Deirdre O'Kane has opened up about her husband's cancer diagnosis in 2016, and admits returning to comedy after an eight-year break "saved me in that sense".

The 51-year-old's partner, Irish film director Stephen Bradley, was diagnosed with stage-four cancer three years ago. The shocking news came just a few weeks after the couple and their two children - Holly (14) and Daniel (15) - had relocated from London to Dublin.

Speaking to Ryan Tubridy on Friday's Late Late Show, O'Kane said returning to stand-up, and knowing that there was money coming in, was something she will be forever grateful for.

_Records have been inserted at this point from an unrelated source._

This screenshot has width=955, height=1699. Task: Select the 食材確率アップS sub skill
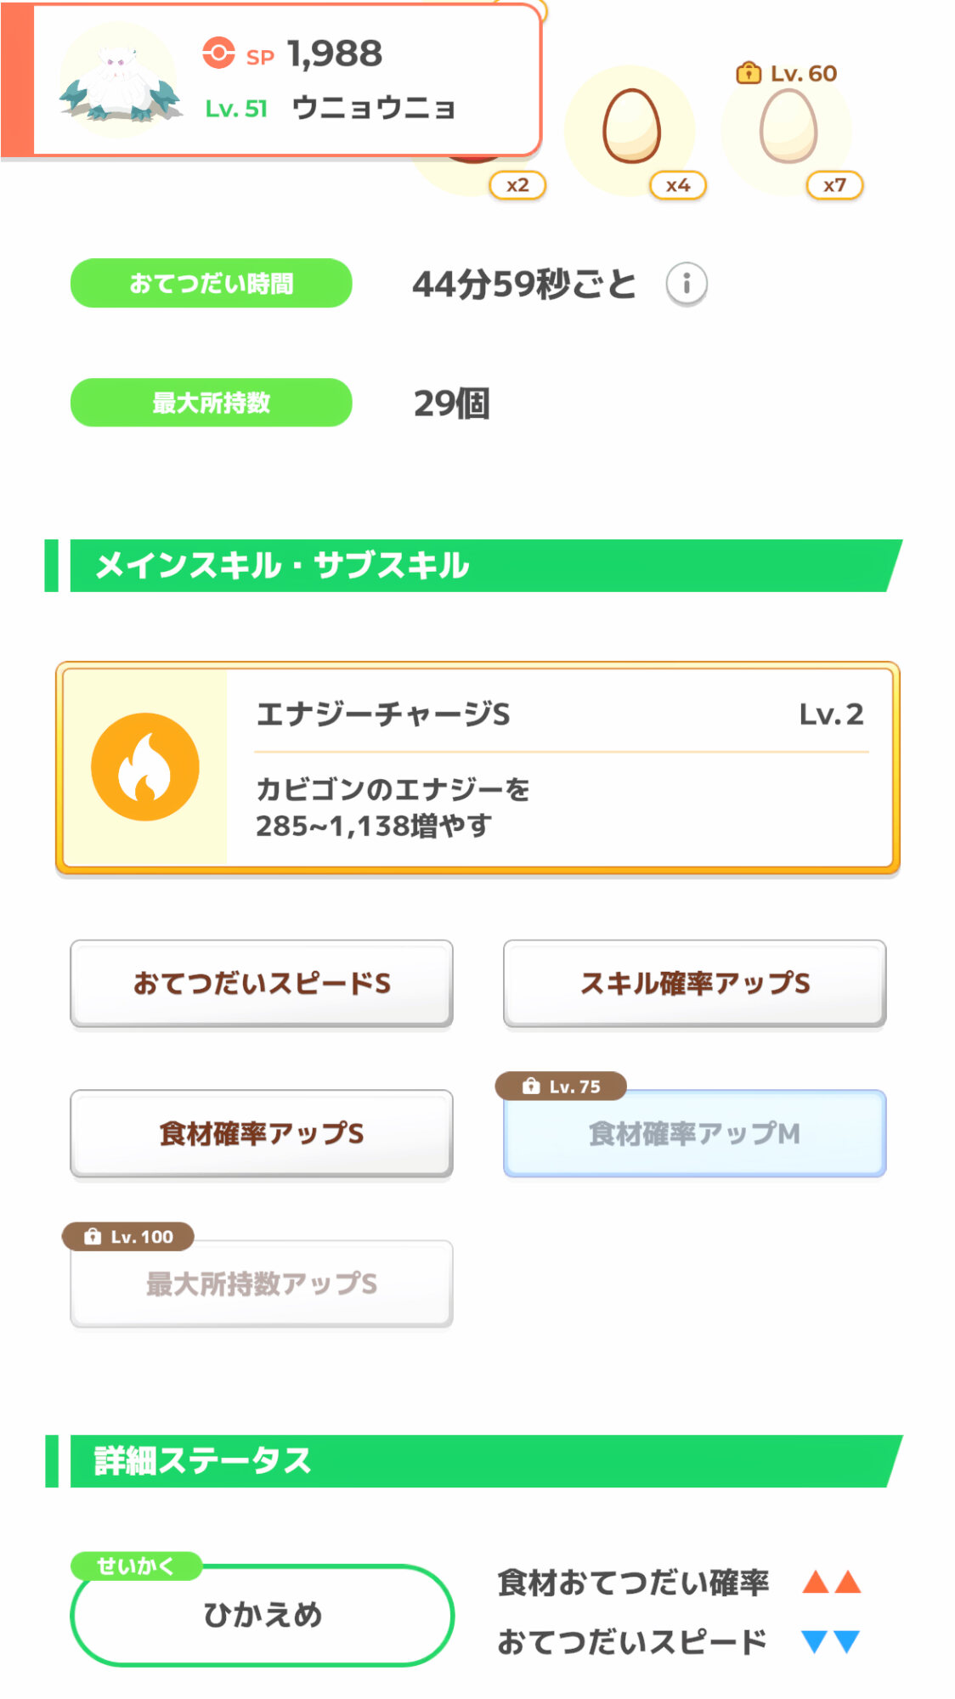click(x=262, y=1133)
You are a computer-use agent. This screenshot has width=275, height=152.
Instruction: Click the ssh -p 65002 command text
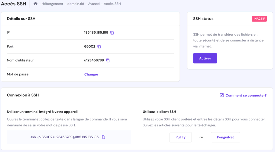point(64,137)
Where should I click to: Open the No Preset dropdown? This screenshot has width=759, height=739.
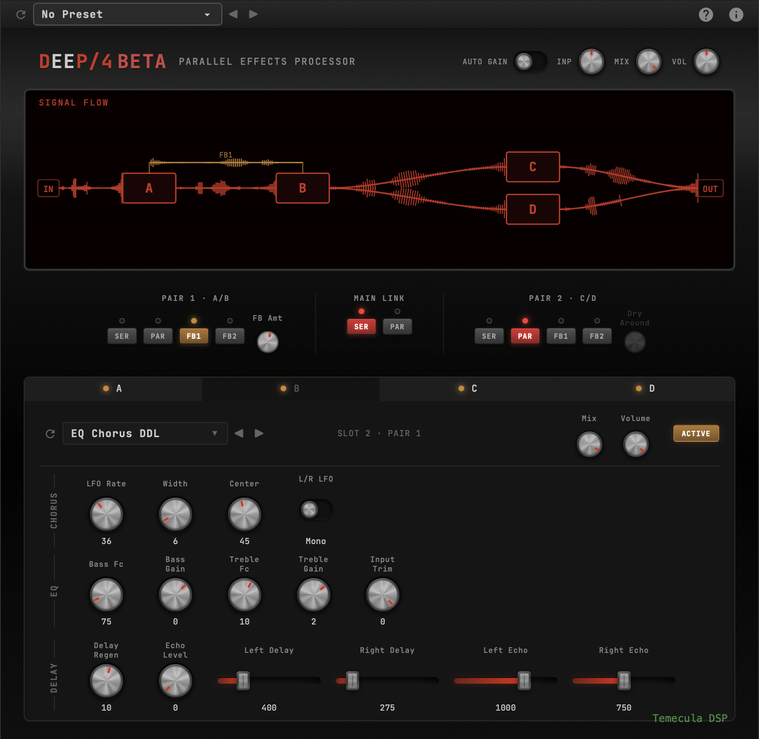[x=128, y=14]
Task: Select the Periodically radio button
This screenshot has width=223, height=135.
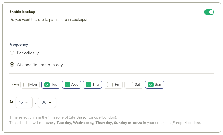Action: (x=12, y=53)
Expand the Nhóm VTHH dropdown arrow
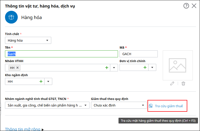The width and height of the screenshot is (200, 131). (x=114, y=68)
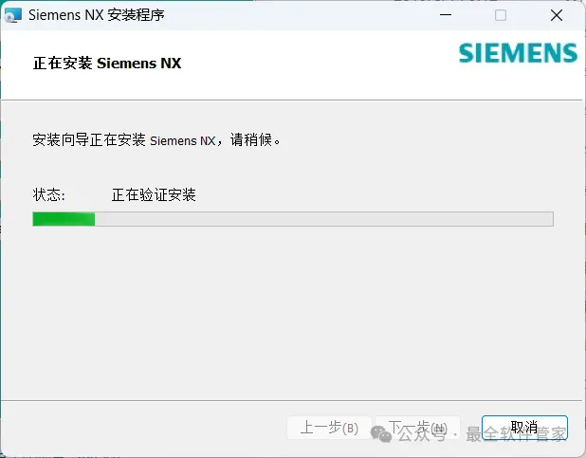Cancel the installation with the 取消 button
This screenshot has height=458, width=586.
[x=524, y=428]
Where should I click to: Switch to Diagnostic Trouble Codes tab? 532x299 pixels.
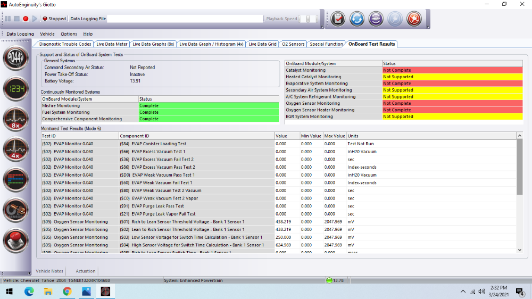pyautogui.click(x=64, y=44)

"It happened three weeks after we returned from England. It was pretty shocking," she said.

"The best thing, I think, was that I had just come back to stand-up comedy after an eight-year break from it. I had just written a show and I kind of feel like comedy saved me in that sense.

"You know, we're freelancers; there's no sick pay that kicks in, there's no company to look after you, you have to work.

"I was very, very grateful that I had a show to take on the road."

"I then had to perform it consistently as Steve was incredibly ill. That, I suppose, is part of every performer's life," she continued.

Christina Noble, Stephen Bradley and Deirdre O'Kane attend the Irish Film and Television Awards in 2015

O'Kane revealed that there was one particular night that she struggled to leave her husband's side but recalled how a nurse "gifted" her words she desperately needed to hear.

"I've been onstage many, many times in difficult circumstances, but there was one night in particular when he had just had his liver operation, and they had taken half of his liver out. He was still in the high dependency unit in Vincent's and I was in Vicar Street that night.

"On my way into Vicar Street I called in to see him. There were just so many tubes and wires coming out of him. Normally, I'm very good at compartmentalising, and you know that when you go on stage, stagecraft takes over and you know how to do it. But I was shaky.

"I just wanted to sit with him actually. I didn't really want to go in and perform, even though I was very grateful for the work. As I was leaving, I knew my legs were shaky.

"There was one nurse with Steve and I said to him, 'I have to go to work now. Do I need to be worried about him?'

"He gifted me this, he took me by the arm and said to me, 'I have got this. I am very good at what I do. I don't have another patient here, I just have Steve. I'm watching him around the clock. You go and do your job and I'll do mine'."